La mise en scène de la disparition de Nelson est à la fois ingénieuse et spectaculaire, avec l'intervention d'Ant-Man (Hank Pym, déjà présent dans plusieurs épisodes du précédent volume) et d'une nouvelle version du méchant Leap-Frog. Néanmoins, Waid ne nous rend pas Foggy en bien meilleure santé et, là aussi, on peut raisonnablement penser qu'il s'en servira comme d'un ressort dramatique jusqu'à la fin de son run (mais il l'écrit avec assez de mesure pour éviter tout effet racoleur).

Enfin, le recueil se termine par une curiosité puisqu'il s'agit d'un épisode de 44 pages, illustré par Peter Krause (dessinateur associé à la série Irredeemable de Waid, parue chez Boom !). Il s'agit de la version papier d'un récit initialement conçue et diffusée pour les supports digitaux comme les tablettes.
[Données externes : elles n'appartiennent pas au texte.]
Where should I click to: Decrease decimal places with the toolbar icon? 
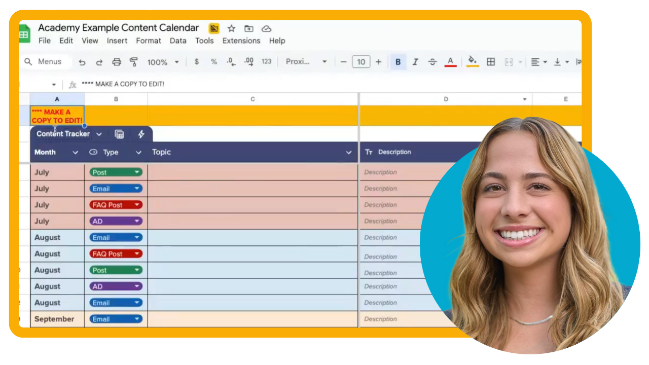(231, 61)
L'histoire se situe entre la fin du volume précédent et le début de celui-ci, proposant une aventure qu'a eu DD durant le trajet New York-San Francisco. Et ce n'est pas bien fameux : l'intrigue est tout à fait dispensable avec un argument et un méchant (le Penseur Fou) décevants. 
De plus (surtout !), on peut constater à quel point le reformatage d'un webcomic pour la version papier aboutit à une narration bâtarde, au rythme poussif, avec un découpage calamiteux. La prestation de Krause n'est d'ailleurs pas à la hauteur : c'est un dessinateur de bon niveau, mais là, son travail est indigent, avec des finitions bâclées, un encrage très faible.
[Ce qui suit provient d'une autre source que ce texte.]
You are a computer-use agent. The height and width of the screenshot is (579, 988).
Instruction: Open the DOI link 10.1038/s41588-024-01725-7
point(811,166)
Mais cela ne saurait diminuer l'excellente prestation graphique de Chris Samnee sur ses épisodes. L'artiste se sera vraiment affirmé en héritant des dessins de Daredevil, y gagnant autant en assurance qu'en popularité.
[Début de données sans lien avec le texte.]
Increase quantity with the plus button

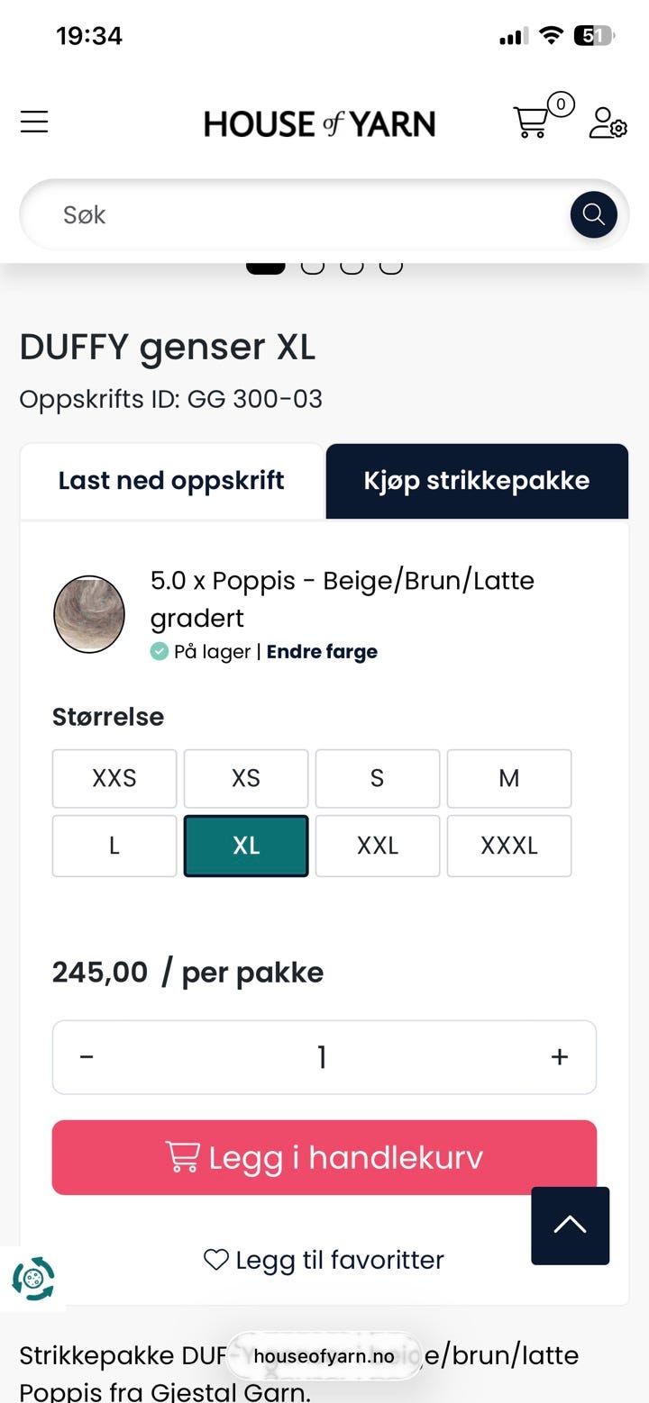(x=560, y=1057)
Ses découpages ont acquis une énergie irrésistible, avec des compositions parfois sophistiquées mais d'une grande beauté et toujours lisibles (comme en témoignent les extraits que j'ai associés à ma critique). On sent un garçon en pleine confiance, appréciant visiblement ses personnages et cherchant sans cesse à bonifier le contenu du script (au point d'ailleurs qu'il est dorénavant crédité comme "storyteller" à part égale avec Mark Waid dans les singles issues).
On pourra chipoter en lui reprochant parfois de ne plus représenter autant les décors qu'auparavant, mais le soin qu'il met à installer les ambiances, à rendre les protagonistes expressifs, à les animer dans des pages pleines de swing balaient cette réserve. Le rendu est d'une efficacité imparable.

Ce nouveau départ ne comble pas totalement mais ces nouveaux épisodes produisent une authentique jubilation, qui donne envie de connaître la suite. La combinaison d'un conteur aguerri comme Waid, la jeunesse inspirée de Samnee et le potentiel du nouveau statu quo du héros est plus que prometteuse : suivez donc, vous aussi, l'homme sans peur à San Francisco, le voyage en vaut la peine.